INPUT RECORDS.

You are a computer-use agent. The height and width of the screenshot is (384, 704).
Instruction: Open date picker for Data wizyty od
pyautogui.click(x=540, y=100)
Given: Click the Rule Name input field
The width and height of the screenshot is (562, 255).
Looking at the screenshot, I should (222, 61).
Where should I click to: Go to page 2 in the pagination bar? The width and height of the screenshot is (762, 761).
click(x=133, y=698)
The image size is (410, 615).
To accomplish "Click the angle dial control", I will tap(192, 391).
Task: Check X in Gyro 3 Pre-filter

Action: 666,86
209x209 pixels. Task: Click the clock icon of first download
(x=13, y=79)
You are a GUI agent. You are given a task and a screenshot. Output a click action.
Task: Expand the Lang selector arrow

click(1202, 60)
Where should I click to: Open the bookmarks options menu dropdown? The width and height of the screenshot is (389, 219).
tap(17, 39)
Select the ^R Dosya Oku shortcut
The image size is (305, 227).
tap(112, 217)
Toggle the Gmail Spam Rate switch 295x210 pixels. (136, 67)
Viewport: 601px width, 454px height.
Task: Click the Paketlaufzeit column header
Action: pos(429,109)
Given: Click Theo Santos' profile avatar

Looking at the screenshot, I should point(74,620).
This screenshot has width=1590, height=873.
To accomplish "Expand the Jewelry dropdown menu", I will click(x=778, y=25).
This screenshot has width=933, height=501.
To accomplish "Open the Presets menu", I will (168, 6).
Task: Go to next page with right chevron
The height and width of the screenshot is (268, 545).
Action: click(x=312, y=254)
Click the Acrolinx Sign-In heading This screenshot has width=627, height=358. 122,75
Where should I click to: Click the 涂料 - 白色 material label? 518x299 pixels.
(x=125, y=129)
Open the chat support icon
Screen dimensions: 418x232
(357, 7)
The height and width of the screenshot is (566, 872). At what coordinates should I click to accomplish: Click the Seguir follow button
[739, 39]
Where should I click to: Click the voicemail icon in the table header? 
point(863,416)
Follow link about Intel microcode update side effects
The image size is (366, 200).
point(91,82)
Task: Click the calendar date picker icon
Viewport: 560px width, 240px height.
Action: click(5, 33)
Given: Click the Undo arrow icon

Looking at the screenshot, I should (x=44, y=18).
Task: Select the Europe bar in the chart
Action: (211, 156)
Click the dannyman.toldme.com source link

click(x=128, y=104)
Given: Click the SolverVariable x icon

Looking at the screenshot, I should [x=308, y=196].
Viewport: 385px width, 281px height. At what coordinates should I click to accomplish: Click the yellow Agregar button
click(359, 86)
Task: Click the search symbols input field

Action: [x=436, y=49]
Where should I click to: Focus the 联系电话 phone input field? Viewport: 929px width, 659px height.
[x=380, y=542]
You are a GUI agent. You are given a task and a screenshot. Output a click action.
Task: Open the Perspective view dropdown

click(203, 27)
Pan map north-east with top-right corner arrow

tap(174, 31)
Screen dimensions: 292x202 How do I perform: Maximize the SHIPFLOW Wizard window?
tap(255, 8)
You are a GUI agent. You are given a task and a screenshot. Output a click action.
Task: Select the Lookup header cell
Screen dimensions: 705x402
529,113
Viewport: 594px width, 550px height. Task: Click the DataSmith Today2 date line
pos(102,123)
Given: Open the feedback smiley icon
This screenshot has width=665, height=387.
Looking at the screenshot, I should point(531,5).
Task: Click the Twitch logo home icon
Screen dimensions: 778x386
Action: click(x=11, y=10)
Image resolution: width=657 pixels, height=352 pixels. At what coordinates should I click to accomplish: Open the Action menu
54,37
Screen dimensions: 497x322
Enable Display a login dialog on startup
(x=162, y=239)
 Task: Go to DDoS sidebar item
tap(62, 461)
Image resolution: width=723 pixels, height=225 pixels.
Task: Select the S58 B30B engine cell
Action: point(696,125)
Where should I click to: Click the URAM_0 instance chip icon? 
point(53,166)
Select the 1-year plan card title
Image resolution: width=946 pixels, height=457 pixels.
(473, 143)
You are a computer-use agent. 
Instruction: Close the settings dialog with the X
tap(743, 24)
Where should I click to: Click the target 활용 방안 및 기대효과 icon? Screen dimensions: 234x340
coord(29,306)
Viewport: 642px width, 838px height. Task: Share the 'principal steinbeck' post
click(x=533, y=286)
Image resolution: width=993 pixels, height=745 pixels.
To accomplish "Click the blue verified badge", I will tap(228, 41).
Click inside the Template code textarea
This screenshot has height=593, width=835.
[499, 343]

YOUR INSTRUCTIONS. Scan the material for the word "computer". Return every line where it is found.

TASK ANSWER.
You are a computer-use agent. The height and width of the screenshot is (384, 704).
You are a computer-use agent. 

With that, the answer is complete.